Exercise directions: Restate word for word the lines in the listing below, starting at the line containing "Screen dimensions: 1159x1036" and ending at the line containing "Task: Click the Grelhada mista €7,50 price", both included; leave out the rest.

Information provided:
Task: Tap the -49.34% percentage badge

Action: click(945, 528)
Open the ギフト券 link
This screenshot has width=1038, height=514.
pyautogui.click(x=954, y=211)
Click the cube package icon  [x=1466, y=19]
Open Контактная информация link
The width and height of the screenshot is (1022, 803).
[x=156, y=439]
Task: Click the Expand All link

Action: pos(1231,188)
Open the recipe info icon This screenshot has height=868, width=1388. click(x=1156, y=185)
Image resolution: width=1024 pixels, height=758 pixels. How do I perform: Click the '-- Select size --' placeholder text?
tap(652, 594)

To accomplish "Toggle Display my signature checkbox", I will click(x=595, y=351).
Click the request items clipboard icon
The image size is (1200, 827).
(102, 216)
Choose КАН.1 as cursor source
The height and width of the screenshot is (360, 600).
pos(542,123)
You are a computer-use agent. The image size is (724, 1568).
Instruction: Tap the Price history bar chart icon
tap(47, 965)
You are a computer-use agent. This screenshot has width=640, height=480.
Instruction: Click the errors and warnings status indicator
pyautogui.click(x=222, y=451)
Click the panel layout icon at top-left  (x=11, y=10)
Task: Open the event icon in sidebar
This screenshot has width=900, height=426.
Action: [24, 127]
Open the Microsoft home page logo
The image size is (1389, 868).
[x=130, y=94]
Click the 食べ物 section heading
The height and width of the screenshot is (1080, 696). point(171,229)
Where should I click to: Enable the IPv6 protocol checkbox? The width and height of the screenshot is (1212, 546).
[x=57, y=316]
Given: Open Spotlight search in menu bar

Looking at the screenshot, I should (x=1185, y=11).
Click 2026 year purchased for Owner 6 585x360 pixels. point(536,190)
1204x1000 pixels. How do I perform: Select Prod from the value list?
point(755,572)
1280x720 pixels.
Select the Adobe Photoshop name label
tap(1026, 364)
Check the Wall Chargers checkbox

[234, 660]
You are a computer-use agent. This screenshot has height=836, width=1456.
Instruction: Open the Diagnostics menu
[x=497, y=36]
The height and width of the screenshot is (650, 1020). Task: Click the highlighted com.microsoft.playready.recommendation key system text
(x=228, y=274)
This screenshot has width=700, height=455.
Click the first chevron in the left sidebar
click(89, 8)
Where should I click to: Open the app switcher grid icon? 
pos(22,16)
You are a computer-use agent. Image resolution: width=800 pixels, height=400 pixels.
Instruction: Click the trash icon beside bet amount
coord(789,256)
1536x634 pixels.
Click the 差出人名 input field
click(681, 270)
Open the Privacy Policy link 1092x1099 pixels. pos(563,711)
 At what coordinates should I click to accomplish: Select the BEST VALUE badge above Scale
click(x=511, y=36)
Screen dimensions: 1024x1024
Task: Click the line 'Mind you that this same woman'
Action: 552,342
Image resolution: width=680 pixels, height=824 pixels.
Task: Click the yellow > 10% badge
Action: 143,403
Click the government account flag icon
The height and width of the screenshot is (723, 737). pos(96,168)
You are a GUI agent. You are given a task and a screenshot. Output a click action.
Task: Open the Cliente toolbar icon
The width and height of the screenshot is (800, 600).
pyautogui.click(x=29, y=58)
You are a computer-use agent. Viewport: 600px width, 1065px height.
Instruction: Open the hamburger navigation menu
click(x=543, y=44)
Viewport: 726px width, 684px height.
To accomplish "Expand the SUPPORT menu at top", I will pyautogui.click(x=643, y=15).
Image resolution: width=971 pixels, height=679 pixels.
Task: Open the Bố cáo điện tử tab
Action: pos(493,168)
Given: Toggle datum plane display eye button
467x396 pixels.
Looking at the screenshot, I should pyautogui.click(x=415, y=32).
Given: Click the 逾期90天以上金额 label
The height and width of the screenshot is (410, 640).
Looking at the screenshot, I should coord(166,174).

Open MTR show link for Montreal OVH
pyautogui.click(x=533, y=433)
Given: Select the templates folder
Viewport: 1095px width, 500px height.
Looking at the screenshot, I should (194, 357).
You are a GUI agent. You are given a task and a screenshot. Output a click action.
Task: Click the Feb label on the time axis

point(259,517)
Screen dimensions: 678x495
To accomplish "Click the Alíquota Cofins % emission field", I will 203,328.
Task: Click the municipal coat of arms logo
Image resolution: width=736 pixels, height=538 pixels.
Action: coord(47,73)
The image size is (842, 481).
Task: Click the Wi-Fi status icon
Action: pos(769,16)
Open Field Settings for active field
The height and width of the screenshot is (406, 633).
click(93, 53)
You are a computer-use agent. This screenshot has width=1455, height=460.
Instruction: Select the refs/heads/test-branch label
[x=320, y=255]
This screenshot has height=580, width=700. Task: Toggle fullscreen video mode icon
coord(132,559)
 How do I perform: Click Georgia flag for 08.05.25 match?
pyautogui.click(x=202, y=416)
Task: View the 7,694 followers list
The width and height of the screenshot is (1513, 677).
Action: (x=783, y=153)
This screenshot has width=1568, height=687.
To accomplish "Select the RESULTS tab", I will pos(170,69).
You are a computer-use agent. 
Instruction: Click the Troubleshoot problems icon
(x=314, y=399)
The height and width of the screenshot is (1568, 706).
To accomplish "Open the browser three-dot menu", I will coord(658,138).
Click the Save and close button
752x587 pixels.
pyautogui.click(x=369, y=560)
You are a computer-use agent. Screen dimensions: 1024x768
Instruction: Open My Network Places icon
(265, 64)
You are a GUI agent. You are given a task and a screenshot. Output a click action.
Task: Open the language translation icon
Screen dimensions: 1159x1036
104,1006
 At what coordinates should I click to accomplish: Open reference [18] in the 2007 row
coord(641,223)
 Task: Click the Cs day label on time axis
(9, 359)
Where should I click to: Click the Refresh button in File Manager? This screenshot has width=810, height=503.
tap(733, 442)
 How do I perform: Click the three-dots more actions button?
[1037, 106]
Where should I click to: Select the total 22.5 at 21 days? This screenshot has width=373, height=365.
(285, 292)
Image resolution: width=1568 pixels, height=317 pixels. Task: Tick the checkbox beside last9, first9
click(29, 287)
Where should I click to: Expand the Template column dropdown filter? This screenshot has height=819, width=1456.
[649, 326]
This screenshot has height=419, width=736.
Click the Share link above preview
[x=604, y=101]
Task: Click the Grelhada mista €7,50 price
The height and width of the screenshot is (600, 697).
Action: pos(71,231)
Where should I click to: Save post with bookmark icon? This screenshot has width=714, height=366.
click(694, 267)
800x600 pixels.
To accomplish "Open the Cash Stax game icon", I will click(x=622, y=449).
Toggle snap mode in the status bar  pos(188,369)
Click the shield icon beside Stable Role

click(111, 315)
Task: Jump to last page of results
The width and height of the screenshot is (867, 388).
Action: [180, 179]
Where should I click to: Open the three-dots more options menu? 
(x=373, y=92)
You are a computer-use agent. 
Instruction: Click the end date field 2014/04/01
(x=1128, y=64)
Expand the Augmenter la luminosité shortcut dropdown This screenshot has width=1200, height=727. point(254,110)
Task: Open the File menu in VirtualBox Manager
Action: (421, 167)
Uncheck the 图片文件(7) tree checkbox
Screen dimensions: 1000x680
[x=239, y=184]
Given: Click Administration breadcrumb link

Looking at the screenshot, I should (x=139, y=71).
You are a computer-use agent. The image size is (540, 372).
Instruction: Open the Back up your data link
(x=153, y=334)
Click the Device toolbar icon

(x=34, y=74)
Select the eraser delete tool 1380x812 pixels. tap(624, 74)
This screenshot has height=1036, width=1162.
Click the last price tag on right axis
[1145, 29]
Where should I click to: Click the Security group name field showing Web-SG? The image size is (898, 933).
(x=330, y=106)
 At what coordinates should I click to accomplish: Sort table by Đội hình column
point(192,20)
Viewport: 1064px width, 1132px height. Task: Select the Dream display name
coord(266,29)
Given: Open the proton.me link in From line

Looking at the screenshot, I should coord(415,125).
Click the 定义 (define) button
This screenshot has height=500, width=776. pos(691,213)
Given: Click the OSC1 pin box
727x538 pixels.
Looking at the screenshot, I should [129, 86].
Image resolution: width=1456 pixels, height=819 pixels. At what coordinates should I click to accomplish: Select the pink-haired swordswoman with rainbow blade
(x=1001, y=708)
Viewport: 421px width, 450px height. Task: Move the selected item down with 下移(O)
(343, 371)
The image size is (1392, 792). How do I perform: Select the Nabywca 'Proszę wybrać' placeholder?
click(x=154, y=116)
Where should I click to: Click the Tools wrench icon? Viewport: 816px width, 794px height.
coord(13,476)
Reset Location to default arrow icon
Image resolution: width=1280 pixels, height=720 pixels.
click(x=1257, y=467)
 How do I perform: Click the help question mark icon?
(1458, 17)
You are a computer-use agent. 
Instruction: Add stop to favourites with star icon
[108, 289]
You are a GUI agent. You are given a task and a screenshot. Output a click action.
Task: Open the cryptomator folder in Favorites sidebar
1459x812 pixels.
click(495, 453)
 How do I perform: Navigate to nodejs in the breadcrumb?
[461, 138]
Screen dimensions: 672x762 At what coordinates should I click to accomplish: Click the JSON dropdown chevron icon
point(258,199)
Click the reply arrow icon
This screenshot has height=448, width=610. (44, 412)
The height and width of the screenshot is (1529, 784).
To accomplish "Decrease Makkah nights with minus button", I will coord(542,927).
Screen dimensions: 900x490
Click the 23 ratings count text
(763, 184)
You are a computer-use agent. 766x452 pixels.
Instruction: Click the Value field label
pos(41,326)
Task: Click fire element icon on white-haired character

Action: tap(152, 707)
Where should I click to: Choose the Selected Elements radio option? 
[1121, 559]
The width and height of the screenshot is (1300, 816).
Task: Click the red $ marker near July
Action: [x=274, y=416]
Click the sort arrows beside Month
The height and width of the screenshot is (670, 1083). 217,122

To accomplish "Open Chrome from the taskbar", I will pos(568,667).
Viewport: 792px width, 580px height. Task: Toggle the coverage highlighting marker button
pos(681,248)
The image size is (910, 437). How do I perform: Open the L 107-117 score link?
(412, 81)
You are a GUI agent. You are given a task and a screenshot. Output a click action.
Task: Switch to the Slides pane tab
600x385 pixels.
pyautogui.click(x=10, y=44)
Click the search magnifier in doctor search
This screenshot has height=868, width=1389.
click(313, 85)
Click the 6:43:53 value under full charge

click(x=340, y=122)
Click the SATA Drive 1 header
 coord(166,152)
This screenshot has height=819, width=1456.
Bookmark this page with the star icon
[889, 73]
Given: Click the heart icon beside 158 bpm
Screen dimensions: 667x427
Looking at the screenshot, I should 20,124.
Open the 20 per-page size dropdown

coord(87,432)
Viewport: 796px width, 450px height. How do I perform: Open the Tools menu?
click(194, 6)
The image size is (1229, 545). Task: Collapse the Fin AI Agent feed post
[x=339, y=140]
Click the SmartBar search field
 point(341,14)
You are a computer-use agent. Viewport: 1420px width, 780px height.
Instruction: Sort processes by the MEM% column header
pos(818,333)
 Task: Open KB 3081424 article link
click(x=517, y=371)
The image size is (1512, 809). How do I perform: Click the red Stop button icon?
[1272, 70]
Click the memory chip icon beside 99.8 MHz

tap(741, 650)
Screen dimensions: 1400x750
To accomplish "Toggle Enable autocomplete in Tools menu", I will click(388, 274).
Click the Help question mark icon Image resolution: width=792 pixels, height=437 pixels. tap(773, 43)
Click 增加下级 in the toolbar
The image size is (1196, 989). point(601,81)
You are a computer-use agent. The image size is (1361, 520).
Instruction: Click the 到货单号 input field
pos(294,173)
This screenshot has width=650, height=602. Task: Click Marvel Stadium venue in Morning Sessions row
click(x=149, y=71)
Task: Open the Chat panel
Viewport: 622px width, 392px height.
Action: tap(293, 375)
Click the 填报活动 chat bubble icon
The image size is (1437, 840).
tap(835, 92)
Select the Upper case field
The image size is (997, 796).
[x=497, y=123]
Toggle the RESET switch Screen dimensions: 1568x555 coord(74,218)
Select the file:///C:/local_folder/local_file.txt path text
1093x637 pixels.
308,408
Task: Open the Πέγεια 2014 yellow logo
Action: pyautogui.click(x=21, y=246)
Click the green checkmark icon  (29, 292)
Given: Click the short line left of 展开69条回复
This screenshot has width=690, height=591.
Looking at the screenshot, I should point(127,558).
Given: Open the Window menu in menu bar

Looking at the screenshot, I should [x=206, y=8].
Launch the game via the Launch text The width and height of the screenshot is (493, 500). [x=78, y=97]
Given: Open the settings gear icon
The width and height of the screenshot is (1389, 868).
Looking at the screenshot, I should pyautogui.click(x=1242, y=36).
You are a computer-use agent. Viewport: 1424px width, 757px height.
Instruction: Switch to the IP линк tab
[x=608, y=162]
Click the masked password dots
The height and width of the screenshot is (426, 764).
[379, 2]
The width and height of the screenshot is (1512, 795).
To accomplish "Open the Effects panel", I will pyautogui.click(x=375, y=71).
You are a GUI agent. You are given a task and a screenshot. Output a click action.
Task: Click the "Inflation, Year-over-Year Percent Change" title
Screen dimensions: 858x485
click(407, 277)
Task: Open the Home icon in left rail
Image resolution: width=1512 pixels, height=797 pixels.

Your solution:
Screen dimensions: 1159x1036
104,1006
 At what coordinates should I click to accomplish: Open reference [18] in the 2007 row
coord(641,223)
 Task: Click the Cs day label on time axis
(9, 359)
Where should I click to: Click the Refresh button in File Manager? This screenshot has width=810, height=503.
tap(733, 442)
 How do I perform: Click the three-dots more actions button?
[1037, 106]
Where should I click to: Select the total 22.5 at 21 days? This screenshot has width=373, height=365.
(285, 292)
Image resolution: width=1568 pixels, height=317 pixels. Task: Tick the checkbox beside last9, first9
click(29, 287)
Where should I click to: Expand the Template column dropdown filter? This screenshot has height=819, width=1456.
[649, 326]
This screenshot has height=419, width=736.
Click the Share link above preview
[x=604, y=101]
Task: Click the Grelhada mista €7,50 price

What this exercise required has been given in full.